• What is expected: Return each line of the records below verbatim, with no changes.

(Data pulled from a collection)
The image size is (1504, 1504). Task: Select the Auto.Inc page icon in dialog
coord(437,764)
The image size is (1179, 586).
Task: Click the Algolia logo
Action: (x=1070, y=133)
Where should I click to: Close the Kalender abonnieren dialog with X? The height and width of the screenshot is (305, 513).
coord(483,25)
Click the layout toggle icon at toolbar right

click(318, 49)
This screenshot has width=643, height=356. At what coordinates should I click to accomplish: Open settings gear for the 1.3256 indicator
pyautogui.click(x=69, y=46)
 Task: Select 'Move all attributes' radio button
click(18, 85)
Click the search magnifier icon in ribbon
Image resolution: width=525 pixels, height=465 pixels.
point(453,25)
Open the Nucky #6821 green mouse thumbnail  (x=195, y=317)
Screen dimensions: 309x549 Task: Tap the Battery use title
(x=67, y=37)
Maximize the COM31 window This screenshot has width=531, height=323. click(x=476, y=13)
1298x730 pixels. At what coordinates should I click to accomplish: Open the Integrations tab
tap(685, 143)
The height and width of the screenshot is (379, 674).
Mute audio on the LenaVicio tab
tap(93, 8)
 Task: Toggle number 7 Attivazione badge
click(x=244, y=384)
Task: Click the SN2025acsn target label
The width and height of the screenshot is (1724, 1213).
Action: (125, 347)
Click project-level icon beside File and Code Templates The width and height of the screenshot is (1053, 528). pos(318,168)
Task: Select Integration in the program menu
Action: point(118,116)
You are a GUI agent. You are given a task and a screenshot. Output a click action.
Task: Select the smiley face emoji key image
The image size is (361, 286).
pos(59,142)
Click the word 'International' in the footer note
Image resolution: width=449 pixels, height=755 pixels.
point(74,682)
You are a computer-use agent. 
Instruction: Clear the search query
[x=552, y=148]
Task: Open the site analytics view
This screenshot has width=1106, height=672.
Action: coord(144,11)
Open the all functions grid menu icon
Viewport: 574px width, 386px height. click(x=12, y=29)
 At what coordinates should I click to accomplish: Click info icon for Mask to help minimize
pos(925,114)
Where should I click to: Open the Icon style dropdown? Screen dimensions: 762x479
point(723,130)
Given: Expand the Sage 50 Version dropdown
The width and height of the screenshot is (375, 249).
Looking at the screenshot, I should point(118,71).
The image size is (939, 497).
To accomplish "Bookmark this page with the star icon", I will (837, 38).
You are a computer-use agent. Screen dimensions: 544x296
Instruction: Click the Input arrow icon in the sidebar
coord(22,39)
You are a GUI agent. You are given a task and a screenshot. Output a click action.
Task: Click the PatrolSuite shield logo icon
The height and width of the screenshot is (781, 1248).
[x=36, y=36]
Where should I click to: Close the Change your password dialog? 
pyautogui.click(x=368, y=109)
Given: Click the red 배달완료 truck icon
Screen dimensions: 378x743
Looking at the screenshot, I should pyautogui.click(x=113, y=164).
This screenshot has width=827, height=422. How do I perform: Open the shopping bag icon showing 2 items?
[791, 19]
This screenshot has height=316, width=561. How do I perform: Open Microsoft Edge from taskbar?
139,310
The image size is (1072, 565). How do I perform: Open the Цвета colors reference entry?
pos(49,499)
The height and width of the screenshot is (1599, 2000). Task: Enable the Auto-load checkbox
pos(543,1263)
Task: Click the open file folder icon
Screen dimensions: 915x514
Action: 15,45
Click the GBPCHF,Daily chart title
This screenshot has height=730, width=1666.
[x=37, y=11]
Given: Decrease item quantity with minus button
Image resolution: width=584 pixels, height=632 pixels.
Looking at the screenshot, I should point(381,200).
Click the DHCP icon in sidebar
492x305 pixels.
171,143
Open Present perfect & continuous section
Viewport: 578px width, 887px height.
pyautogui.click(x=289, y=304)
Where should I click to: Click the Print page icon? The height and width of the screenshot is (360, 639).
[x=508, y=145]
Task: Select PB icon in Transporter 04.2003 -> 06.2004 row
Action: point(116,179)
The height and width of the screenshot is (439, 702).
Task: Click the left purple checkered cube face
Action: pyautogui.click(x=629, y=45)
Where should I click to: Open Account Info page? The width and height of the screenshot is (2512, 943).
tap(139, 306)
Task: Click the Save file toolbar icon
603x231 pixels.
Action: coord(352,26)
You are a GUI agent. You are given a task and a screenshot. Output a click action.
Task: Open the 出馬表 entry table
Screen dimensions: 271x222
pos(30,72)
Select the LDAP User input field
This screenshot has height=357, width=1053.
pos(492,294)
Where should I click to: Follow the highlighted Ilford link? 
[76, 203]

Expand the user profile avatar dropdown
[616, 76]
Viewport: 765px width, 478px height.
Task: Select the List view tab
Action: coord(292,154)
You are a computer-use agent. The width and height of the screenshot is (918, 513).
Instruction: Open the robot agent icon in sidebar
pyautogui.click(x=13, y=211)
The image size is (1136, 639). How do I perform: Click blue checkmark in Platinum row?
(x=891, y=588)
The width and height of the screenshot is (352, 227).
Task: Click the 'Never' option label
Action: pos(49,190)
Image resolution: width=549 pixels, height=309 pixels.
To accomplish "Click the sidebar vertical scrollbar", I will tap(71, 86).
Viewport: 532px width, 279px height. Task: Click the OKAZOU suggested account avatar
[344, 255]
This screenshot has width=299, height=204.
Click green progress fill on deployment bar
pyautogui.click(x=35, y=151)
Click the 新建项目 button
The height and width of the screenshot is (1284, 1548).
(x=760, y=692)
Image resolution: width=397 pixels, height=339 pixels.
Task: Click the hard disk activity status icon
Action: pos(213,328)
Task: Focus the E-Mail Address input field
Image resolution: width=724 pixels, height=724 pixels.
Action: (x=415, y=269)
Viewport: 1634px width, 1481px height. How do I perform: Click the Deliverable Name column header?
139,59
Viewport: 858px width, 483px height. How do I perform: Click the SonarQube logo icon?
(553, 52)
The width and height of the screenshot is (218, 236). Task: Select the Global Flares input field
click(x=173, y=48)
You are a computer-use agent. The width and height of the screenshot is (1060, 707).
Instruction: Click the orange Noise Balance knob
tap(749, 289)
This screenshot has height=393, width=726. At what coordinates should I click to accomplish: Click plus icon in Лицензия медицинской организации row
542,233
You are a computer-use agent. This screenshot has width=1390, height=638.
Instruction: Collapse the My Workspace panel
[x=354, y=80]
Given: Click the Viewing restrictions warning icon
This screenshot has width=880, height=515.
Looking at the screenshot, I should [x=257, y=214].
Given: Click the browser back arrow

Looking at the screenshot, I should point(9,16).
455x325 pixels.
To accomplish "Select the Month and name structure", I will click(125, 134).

• Response to this task:
The image size is (1504, 1504). Task: Select the Auto.Inc page icon in dialog
coord(437,764)
The image size is (1179, 586).
Task: Click the Algolia logo
Action: (x=1070, y=133)
Where should I click to: Close the Kalender abonnieren dialog with X? The height and width of the screenshot is (305, 513).
coord(483,25)
Click the layout toggle icon at toolbar right

click(318, 49)
This screenshot has width=643, height=356. At what coordinates should I click to accomplish: Open settings gear for the 1.3256 indicator
pyautogui.click(x=69, y=46)
 Task: Select 'Move all attributes' radio button
click(18, 85)
Click the search magnifier icon in ribbon
Image resolution: width=525 pixels, height=465 pixels.
point(453,25)
Open the Nucky #6821 green mouse thumbnail  (x=195, y=317)
Screen dimensions: 309x549 Task: Tap the Battery use title
(x=67, y=37)
Maximize the COM31 window This screenshot has width=531, height=323. click(x=476, y=13)
1298x730 pixels. At what coordinates should I click to accomplish: Open the Integrations tab
tap(685, 143)
The height and width of the screenshot is (379, 674).
Mute audio on the LenaVicio tab
tap(93, 8)
 Task: Toggle number 7 Attivazione badge
click(x=244, y=384)
Task: Click the SN2025acsn target label
The width and height of the screenshot is (1724, 1213).
Action: (125, 347)
Click project-level icon beside File and Code Templates The width and height of the screenshot is (1053, 528). pos(318,168)
Task: Select Integration in the program menu
Action: point(118,116)
You are a GUI agent. You are given a task and a screenshot. Output a click action.
Task: Select the smiley face emoji key image
The image size is (361, 286).
pos(59,142)
Click the word 'International' in the footer note
Image resolution: width=449 pixels, height=755 pixels.
point(74,682)
You are a computer-use agent. 
Instruction: Clear the search query
[x=552, y=148]
Task: Open the site analytics view
This screenshot has width=1106, height=672.
Action: coord(144,11)
Open the all functions grid menu icon
Viewport: 574px width, 386px height. click(x=12, y=29)
 At what coordinates should I click to accomplish: Click info icon for Mask to help minimize
pos(925,114)
Where should I click to: Open the Icon style dropdown? Screen dimensions: 762x479
point(723,130)
Given: Expand the Sage 50 Version dropdown
The width and height of the screenshot is (375, 249).
Looking at the screenshot, I should point(118,71).
The image size is (939, 497).
To accomplish "Bookmark this page with the star icon", I will (837, 38).
You are a computer-use agent. Screen dimensions: 544x296
Instruction: Click the Input arrow icon in the sidebar
coord(22,39)
You are a GUI agent. You are given a task and a screenshot. Output a click action.
Task: Click the PatrolSuite shield logo icon
The height and width of the screenshot is (781, 1248).
[x=36, y=36]
Where should I click to: Close the Change your password dialog? 
pyautogui.click(x=368, y=109)
Given: Click the red 배달완료 truck icon
Screen dimensions: 378x743
Looking at the screenshot, I should pyautogui.click(x=113, y=164).
This screenshot has width=827, height=422. How do I perform: Open the shopping bag icon showing 2 items?
[791, 19]
This screenshot has height=316, width=561. How do I perform: Open Microsoft Edge from taskbar?
139,310
The image size is (1072, 565). How do I perform: Open the Цвета colors reference entry?
pos(49,499)
The height and width of the screenshot is (1599, 2000). Task: Enable the Auto-load checkbox
pos(543,1263)
Task: Click the open file folder icon
Screen dimensions: 915x514
Action: 15,45
Click the GBPCHF,Daily chart title
This screenshot has height=730, width=1666.
[x=37, y=11]
Given: Decrease item quantity with minus button
Image resolution: width=584 pixels, height=632 pixels.
Looking at the screenshot, I should point(381,200).
Click the DHCP icon in sidebar
492x305 pixels.
171,143
Open Present perfect & continuous section
Viewport: 578px width, 887px height.
pyautogui.click(x=289, y=304)
Where should I click to: Click the Print page icon? The height and width of the screenshot is (360, 639).
[x=508, y=145]
Task: Select PB icon in Transporter 04.2003 -> 06.2004 row
Action: point(116,179)
The height and width of the screenshot is (439, 702).
Task: Click the left purple checkered cube face
Action: pyautogui.click(x=629, y=45)
Where should I click to: Open Account Info page? The width and height of the screenshot is (2512, 943).
tap(139, 306)
Task: Click the Save file toolbar icon
603x231 pixels.
Action: coord(352,26)
You are a GUI agent. You are given a task and a screenshot. Output a click action.
Task: Open the 出馬表 entry table
Screen dimensions: 271x222
pos(30,72)
Select the LDAP User input field
This screenshot has height=357, width=1053.
pos(492,294)
Where should I click to: Follow the highlighted Ilford link? 
[76, 203]

Expand the user profile avatar dropdown
[616, 76]
Viewport: 765px width, 478px height.
Task: Select the List view tab
Action: coord(292,154)
You are a computer-use agent. The width and height of the screenshot is (918, 513).
Instruction: Open the robot agent icon in sidebar
pyautogui.click(x=13, y=211)
The image size is (1136, 639). How do I perform: Click blue checkmark in Platinum row?
(x=891, y=588)
The width and height of the screenshot is (352, 227).
Task: Click the 'Never' option label
Action: pos(49,190)
Image resolution: width=549 pixels, height=309 pixels.
To accomplish "Click the sidebar vertical scrollbar", I will tap(71, 86).
Viewport: 532px width, 279px height. Task: Click the OKAZOU suggested account avatar
[344, 255]
This screenshot has width=299, height=204.
Click green progress fill on deployment bar
pyautogui.click(x=35, y=151)
Click the 新建项目 button
The height and width of the screenshot is (1284, 1548).
(x=760, y=692)
Image resolution: width=397 pixels, height=339 pixels.
Task: Click the hard disk activity status icon
Action: pos(213,328)
Task: Focus the E-Mail Address input field
Image resolution: width=724 pixels, height=724 pixels.
Action: (x=415, y=269)
Viewport: 1634px width, 1481px height. How do I perform: Click the Deliverable Name column header?
139,59
Viewport: 858px width, 483px height. How do I perform: Click the SonarQube logo icon?
(553, 52)
The width and height of the screenshot is (218, 236). Task: Select the Global Flares input field
click(x=173, y=48)
You are a computer-use agent. The width and height of the screenshot is (1060, 707).
Instruction: Click the orange Noise Balance knob
tap(749, 289)
This screenshot has height=393, width=726. At what coordinates should I click to accomplish: Click plus icon in Лицензия медицинской организации row
542,233
You are a computer-use agent. This screenshot has width=1390, height=638.
Instruction: Collapse the My Workspace panel
[x=354, y=80]
Given: Click the Viewing restrictions warning icon
This screenshot has width=880, height=515.
Looking at the screenshot, I should [x=257, y=214].
Given: Click the browser back arrow

Looking at the screenshot, I should point(9,16).
455x325 pixels.
To accomplish "Select the Month and name structure", I will click(125, 134).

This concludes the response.